-- Begin Extracted material --
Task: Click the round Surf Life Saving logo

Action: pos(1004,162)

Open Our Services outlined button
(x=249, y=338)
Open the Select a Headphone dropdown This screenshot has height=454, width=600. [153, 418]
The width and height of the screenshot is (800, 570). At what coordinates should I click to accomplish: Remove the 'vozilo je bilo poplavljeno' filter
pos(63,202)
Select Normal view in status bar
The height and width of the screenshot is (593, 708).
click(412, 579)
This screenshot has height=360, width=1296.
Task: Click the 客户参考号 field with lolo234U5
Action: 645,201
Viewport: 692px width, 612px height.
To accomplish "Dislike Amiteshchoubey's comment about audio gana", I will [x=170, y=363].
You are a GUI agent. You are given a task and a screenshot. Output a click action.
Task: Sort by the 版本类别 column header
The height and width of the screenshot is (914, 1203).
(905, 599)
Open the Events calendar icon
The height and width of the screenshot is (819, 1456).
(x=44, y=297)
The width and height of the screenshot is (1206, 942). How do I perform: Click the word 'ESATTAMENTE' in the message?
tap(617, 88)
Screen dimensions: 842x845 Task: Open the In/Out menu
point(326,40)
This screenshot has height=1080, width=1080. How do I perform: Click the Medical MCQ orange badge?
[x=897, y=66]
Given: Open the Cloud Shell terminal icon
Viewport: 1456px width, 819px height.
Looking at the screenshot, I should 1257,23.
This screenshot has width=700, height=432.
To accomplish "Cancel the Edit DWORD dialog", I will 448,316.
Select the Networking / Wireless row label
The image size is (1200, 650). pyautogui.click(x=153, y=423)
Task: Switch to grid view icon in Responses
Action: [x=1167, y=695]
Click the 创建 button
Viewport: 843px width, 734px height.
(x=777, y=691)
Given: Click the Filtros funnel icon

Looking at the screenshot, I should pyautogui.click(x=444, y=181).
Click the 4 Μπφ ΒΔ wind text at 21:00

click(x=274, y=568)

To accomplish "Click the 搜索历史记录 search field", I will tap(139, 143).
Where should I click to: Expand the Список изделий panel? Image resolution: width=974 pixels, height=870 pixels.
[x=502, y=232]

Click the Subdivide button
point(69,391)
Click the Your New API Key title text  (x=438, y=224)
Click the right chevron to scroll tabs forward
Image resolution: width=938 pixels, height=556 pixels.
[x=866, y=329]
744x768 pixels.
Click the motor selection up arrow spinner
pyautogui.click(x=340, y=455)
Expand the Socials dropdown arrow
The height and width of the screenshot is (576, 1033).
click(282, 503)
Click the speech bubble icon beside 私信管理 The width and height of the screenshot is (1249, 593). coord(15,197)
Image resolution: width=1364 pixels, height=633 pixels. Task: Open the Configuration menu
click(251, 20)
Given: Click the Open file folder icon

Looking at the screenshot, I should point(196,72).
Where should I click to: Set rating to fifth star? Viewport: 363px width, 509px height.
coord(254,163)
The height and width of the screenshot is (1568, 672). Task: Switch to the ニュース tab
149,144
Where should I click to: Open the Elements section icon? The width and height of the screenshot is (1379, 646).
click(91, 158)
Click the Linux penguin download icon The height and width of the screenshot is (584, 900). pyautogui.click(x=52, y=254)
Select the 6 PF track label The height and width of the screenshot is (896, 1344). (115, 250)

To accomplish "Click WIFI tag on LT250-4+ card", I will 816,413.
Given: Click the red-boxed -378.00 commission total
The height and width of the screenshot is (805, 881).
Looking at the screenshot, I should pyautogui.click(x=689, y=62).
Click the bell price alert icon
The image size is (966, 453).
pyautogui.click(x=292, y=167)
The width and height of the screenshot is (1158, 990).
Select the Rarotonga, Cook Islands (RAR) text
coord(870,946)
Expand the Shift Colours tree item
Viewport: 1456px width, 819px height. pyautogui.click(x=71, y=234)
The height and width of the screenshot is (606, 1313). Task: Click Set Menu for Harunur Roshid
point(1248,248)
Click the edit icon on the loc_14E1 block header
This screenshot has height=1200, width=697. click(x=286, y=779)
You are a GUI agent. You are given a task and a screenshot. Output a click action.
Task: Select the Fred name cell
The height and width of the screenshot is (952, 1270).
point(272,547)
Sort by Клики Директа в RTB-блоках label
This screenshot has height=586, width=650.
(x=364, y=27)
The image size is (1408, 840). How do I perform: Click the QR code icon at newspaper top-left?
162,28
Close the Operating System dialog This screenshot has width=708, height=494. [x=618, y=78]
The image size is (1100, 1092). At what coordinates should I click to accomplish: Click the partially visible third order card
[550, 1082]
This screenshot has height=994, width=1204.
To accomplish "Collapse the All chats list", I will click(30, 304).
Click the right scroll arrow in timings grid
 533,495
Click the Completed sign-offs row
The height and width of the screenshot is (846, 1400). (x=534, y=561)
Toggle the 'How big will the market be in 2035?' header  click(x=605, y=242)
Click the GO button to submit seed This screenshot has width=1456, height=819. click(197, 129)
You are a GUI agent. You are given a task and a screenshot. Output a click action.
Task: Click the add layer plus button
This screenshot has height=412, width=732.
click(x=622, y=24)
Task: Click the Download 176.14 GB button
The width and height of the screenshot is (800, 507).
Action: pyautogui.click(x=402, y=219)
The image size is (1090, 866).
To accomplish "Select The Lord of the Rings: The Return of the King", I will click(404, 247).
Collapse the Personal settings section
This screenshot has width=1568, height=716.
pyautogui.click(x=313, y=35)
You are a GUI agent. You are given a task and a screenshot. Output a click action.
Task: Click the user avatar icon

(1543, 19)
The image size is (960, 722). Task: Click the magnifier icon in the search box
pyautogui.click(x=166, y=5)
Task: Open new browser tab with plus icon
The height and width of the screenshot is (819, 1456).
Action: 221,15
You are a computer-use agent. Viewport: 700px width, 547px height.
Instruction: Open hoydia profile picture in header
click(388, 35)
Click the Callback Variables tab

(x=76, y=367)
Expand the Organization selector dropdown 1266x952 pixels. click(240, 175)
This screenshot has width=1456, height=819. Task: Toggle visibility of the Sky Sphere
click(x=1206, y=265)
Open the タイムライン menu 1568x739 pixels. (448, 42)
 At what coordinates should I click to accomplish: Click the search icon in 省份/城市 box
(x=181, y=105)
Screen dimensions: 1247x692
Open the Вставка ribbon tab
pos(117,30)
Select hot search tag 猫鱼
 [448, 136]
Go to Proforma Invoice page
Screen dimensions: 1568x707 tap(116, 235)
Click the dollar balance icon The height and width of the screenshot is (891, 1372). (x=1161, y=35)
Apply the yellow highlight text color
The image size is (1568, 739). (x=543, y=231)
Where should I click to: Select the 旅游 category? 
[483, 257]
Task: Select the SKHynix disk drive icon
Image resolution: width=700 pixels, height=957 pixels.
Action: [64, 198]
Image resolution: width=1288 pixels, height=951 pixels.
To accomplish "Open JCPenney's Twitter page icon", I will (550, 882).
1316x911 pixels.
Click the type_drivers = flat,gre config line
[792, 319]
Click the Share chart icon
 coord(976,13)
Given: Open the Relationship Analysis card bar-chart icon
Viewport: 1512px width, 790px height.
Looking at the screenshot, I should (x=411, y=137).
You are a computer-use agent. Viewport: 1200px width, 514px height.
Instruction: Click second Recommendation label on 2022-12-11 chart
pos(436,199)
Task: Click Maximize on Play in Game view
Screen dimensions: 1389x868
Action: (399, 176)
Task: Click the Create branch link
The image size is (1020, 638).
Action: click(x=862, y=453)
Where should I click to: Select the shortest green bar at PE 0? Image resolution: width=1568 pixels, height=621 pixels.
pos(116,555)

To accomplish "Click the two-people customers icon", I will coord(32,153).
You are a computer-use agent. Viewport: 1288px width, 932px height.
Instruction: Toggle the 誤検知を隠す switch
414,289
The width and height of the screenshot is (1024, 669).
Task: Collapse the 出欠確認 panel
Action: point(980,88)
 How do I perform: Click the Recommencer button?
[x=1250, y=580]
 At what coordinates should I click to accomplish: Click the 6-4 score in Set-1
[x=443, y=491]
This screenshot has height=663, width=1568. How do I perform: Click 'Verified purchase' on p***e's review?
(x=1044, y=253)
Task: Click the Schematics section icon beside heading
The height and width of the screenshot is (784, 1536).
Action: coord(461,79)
-- End Extracted material --
## Task to complete
Render the stretch of the records from the start through the line containing "I will 448,316." as a Markdown table with the columns Number and Text, giving each nonblank line its own numbered row.

## The response
| Number | Text |
|---|---|
| 1 | Task: Click the round Surf Life Saving logo |
| 2 | Action: pos(1004,162) |
| 3 | Open Our Services outlined button |
| 4 | (x=249, y=338) |
| 5 | Open the Select a Headphone dropdown This screenshot has height=454, width=600. [153, 418] |
| 6 | The width and height of the screenshot is (800, 570). At what coordinates should I click to accomplish: Remove the 'vozilo je bilo poplavljeno' filter |
| 7 | pos(63,202) |
| 8 | Select Normal view in status bar |
| 9 | The height and width of the screenshot is (593, 708). |
| 10 | click(412, 579) |
| 11 | This screenshot has height=360, width=1296. |
| 12 | Task: Click the 客户参考号 field with lolo234U5 |
| 13 | Action: 645,201 |
| 14 | Viewport: 692px width, 612px height. |
| 15 | To accomplish "Dislike Amiteshchoubey's comment about audio gana", I will [x=170, y=363]. |
| 16 | You are a GUI agent. You are given a task and a screenshot. Output a click action. |
| 17 | Task: Sort by the 版本类别 column header |
| 18 | The height and width of the screenshot is (914, 1203). |
| 19 | (905, 599) |
| 20 | Open the Events calendar icon |
| 21 | The height and width of the screenshot is (819, 1456). |
| 22 | (x=44, y=297) |
| 23 | The width and height of the screenshot is (1206, 942). How do I perform: Click the word 'ESATTAMENTE' in the message? |
| 24 | tap(617, 88) |
| 25 | Screen dimensions: 842x845 Task: Open the In/Out menu |
| 26 | point(326,40) |
| 27 | This screenshot has height=1080, width=1080. How do I perform: Click the Medical MCQ orange badge? |
| 28 | [x=897, y=66] |
| 29 | Given: Open the Cloud Shell terminal icon |
| 30 | Viewport: 1456px width, 819px height. |
| 31 | Looking at the screenshot, I should 1257,23. |
| 32 | This screenshot has width=700, height=432. |
| 33 | To accomplish "Cancel the Edit DWORD dialog", I will 448,316. |